### [Exercise]
Set down every entry exactly as it was written.

____ Excerpted data

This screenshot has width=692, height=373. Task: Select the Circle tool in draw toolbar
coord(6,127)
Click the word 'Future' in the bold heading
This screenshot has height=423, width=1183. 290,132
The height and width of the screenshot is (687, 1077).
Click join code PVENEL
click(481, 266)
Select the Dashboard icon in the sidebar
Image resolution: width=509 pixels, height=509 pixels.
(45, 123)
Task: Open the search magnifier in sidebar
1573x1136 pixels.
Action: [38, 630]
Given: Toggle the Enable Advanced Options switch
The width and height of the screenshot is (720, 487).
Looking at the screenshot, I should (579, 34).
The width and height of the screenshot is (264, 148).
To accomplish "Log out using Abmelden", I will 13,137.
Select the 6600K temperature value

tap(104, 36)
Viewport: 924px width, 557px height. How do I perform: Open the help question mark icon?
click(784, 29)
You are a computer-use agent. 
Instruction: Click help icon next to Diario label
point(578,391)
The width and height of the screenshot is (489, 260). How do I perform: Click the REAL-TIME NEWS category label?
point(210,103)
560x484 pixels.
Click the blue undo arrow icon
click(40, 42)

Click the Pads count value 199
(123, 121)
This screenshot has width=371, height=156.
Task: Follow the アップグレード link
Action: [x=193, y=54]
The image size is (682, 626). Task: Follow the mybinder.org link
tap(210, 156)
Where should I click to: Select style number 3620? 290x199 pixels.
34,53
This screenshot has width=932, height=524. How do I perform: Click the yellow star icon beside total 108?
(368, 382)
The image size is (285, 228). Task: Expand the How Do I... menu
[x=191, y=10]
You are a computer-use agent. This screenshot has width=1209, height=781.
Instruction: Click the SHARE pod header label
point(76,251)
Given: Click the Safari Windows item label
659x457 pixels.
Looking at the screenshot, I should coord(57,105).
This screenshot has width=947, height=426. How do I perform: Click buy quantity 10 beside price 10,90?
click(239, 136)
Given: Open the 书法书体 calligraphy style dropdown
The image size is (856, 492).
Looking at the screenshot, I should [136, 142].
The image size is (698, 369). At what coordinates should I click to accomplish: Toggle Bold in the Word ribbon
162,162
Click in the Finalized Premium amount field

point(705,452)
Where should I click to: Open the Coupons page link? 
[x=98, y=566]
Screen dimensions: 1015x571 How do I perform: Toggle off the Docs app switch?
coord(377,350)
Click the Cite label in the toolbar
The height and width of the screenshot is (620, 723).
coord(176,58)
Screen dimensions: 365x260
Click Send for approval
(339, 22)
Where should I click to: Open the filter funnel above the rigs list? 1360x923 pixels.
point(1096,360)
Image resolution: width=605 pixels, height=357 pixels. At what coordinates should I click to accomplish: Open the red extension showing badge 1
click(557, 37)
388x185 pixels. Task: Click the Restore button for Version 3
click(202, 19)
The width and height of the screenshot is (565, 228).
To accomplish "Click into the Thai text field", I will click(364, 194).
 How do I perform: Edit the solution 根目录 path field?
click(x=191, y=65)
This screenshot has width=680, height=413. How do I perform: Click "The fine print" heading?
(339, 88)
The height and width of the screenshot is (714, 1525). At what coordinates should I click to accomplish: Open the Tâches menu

________

### [Answer section]
This screenshot has width=692, height=373. Task: Select the Circle tool in draw toolbar
coord(6,127)
Click the word 'Future' in the bold heading
This screenshot has height=423, width=1183. 290,132
The height and width of the screenshot is (687, 1077).
Click join code PVENEL
click(481, 266)
Select the Dashboard icon in the sidebar
Image resolution: width=509 pixels, height=509 pixels.
(45, 123)
Task: Open the search magnifier in sidebar
1573x1136 pixels.
Action: [38, 630]
Given: Toggle the Enable Advanced Options switch
The width and height of the screenshot is (720, 487).
Looking at the screenshot, I should (579, 34).
The width and height of the screenshot is (264, 148).
To accomplish "Log out using Abmelden", I will 13,137.
Select the 6600K temperature value

tap(104, 36)
Viewport: 924px width, 557px height. How do I perform: Open the help question mark icon?
click(784, 29)
You are a computer-use agent. 
Instruction: Click help icon next to Diario label
point(578,391)
The width and height of the screenshot is (489, 260). How do I perform: Click the REAL-TIME NEWS category label?
point(210,103)
560x484 pixels.
Click the blue undo arrow icon
click(40, 42)

Click the Pads count value 199
(123, 121)
This screenshot has width=371, height=156.
Task: Follow the アップグレード link
Action: [x=193, y=54]
The image size is (682, 626). Task: Follow the mybinder.org link
tap(210, 156)
Where should I click to: Select style number 3620? 290x199 pixels.
34,53
This screenshot has width=932, height=524. How do I perform: Click the yellow star icon beside total 108?
(368, 382)
The image size is (285, 228). Task: Expand the How Do I... menu
[x=191, y=10]
You are a computer-use agent. This screenshot has width=1209, height=781.
Instruction: Click the SHARE pod header label
point(76,251)
Given: Click the Safari Windows item label
659x457 pixels.
Looking at the screenshot, I should coord(57,105).
This screenshot has width=947, height=426. How do I perform: Click buy quantity 10 beside price 10,90?
click(239, 136)
Given: Open the 书法书体 calligraphy style dropdown
The image size is (856, 492).
Looking at the screenshot, I should [136, 142].
The image size is (698, 369). At what coordinates should I click to accomplish: Toggle Bold in the Word ribbon
162,162
Click in the Finalized Premium amount field

point(705,452)
Where should I click to: Open the Coupons page link? 
[x=98, y=566]
Screen dimensions: 1015x571 How do I perform: Toggle off the Docs app switch?
coord(377,350)
Click the Cite label in the toolbar
The height and width of the screenshot is (620, 723).
coord(176,58)
Screen dimensions: 365x260
Click Send for approval
(339, 22)
Where should I click to: Open the filter funnel above the rigs list? 1360x923 pixels.
point(1096,360)
Image resolution: width=605 pixels, height=357 pixels. At what coordinates should I click to accomplish: Open the red extension showing badge 1
click(557, 37)
388x185 pixels. Task: Click the Restore button for Version 3
click(202, 19)
The width and height of the screenshot is (565, 228).
To accomplish "Click into the Thai text field", I will click(364, 194).
 How do I perform: Edit the solution 根目录 path field?
click(x=191, y=65)
This screenshot has width=680, height=413. How do I perform: Click "The fine print" heading?
(339, 88)
The height and width of the screenshot is (714, 1525). At what coordinates should I click to accomplish: Open the Tâches menu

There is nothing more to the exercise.